[Raw data — start]

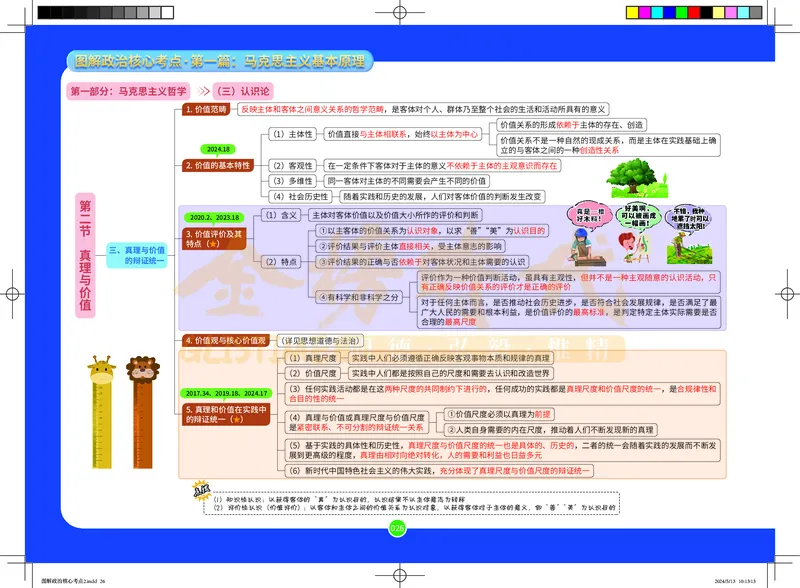Image resolution: width=800 pixels, height=588 pixels.
Task: Click the lion cartoon above the ruler
Action: tap(143, 368)
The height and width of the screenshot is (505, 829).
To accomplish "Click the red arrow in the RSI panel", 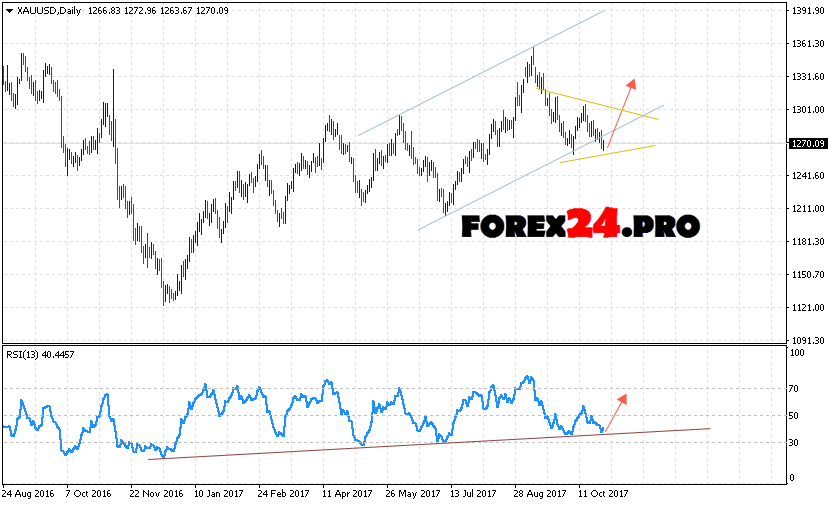I will [615, 412].
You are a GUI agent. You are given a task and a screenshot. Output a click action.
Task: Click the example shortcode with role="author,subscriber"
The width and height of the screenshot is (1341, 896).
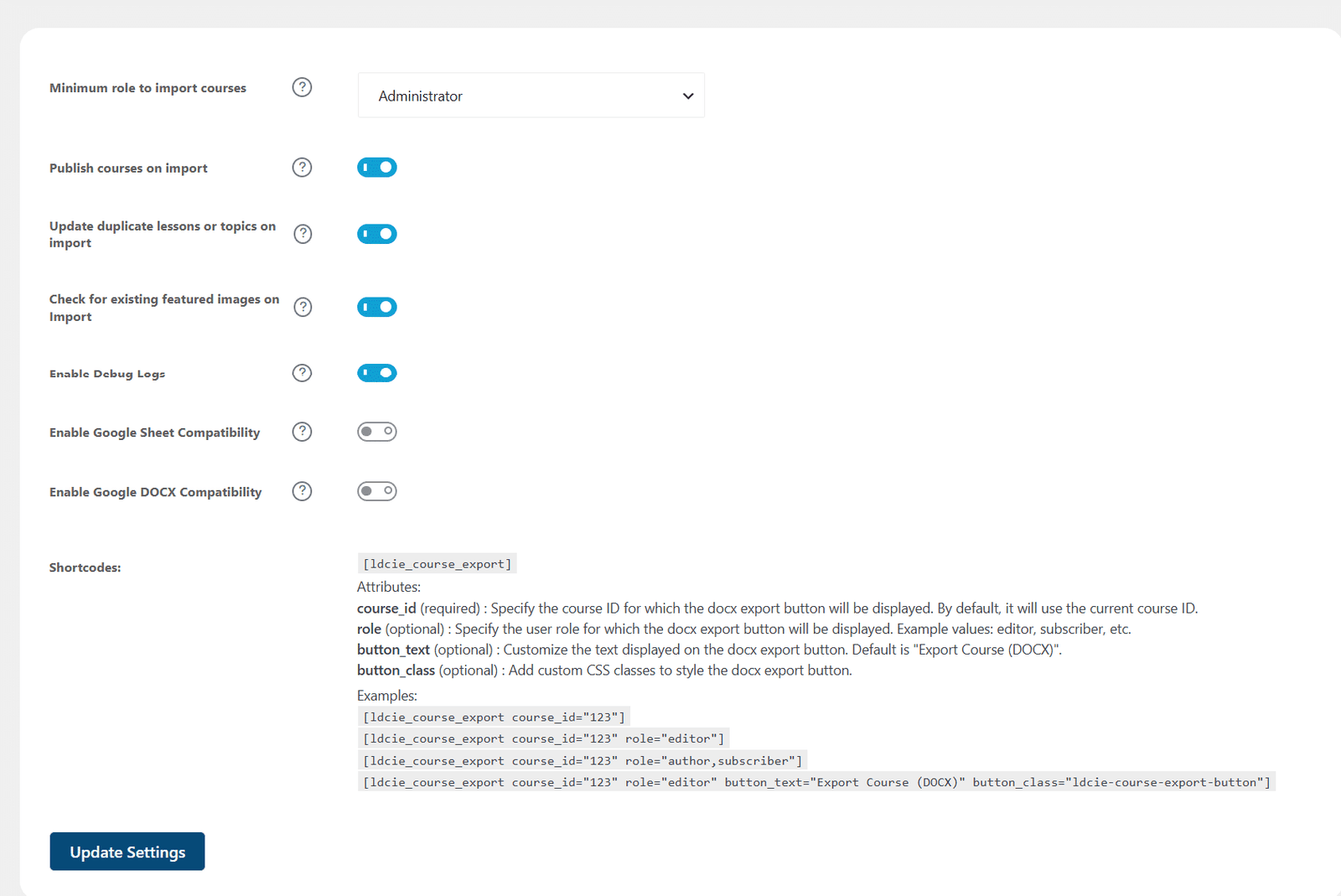click(x=582, y=761)
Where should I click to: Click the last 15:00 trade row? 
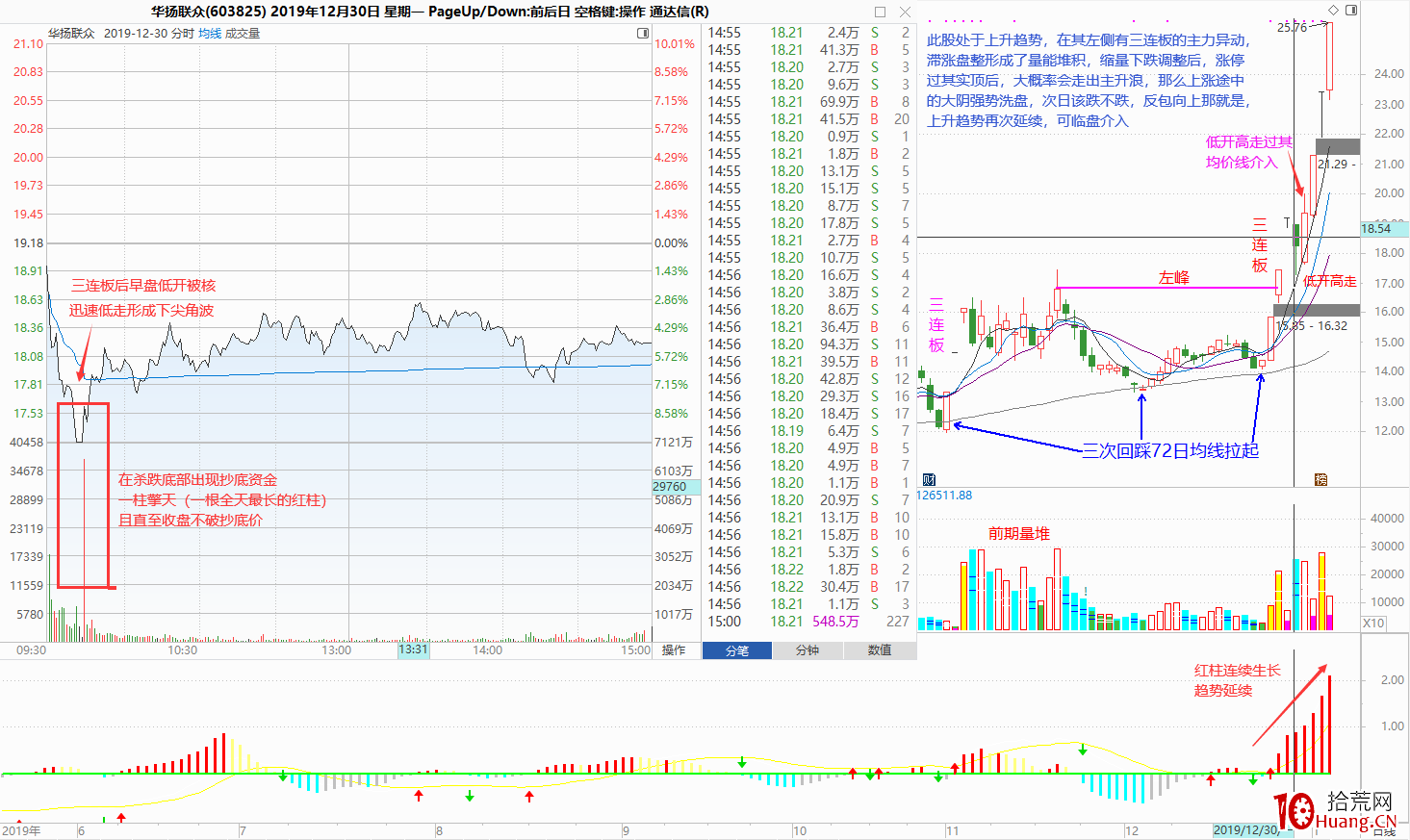(x=808, y=622)
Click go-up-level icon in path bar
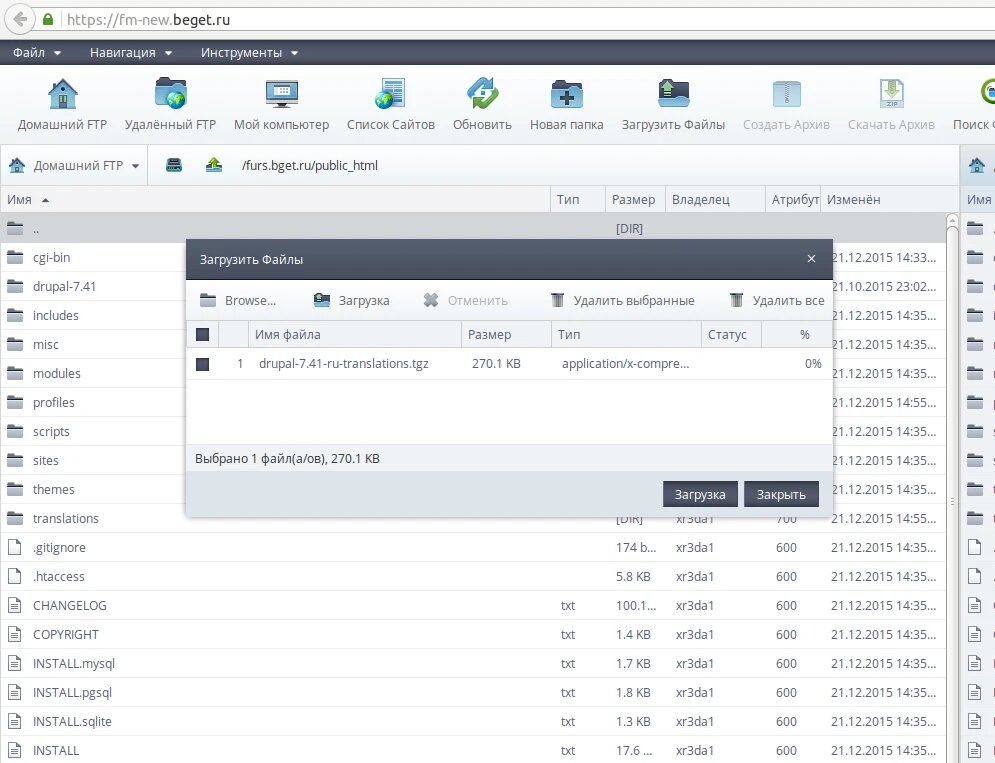The height and width of the screenshot is (763, 995). (214, 165)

[Raw data — finish]

* **Exercise aim**: Begin at the line containing "The width and" and stop at the final line of the data. Retype those lines exactly, without the pictures.

* **Task solution**:
The width and height of the screenshot is (1341, 896).
click(x=582, y=761)
Where should I click to: Click the last 15:00 trade row? 
(x=808, y=622)
Click go-up-level icon in path bar
The height and width of the screenshot is (763, 995). (214, 165)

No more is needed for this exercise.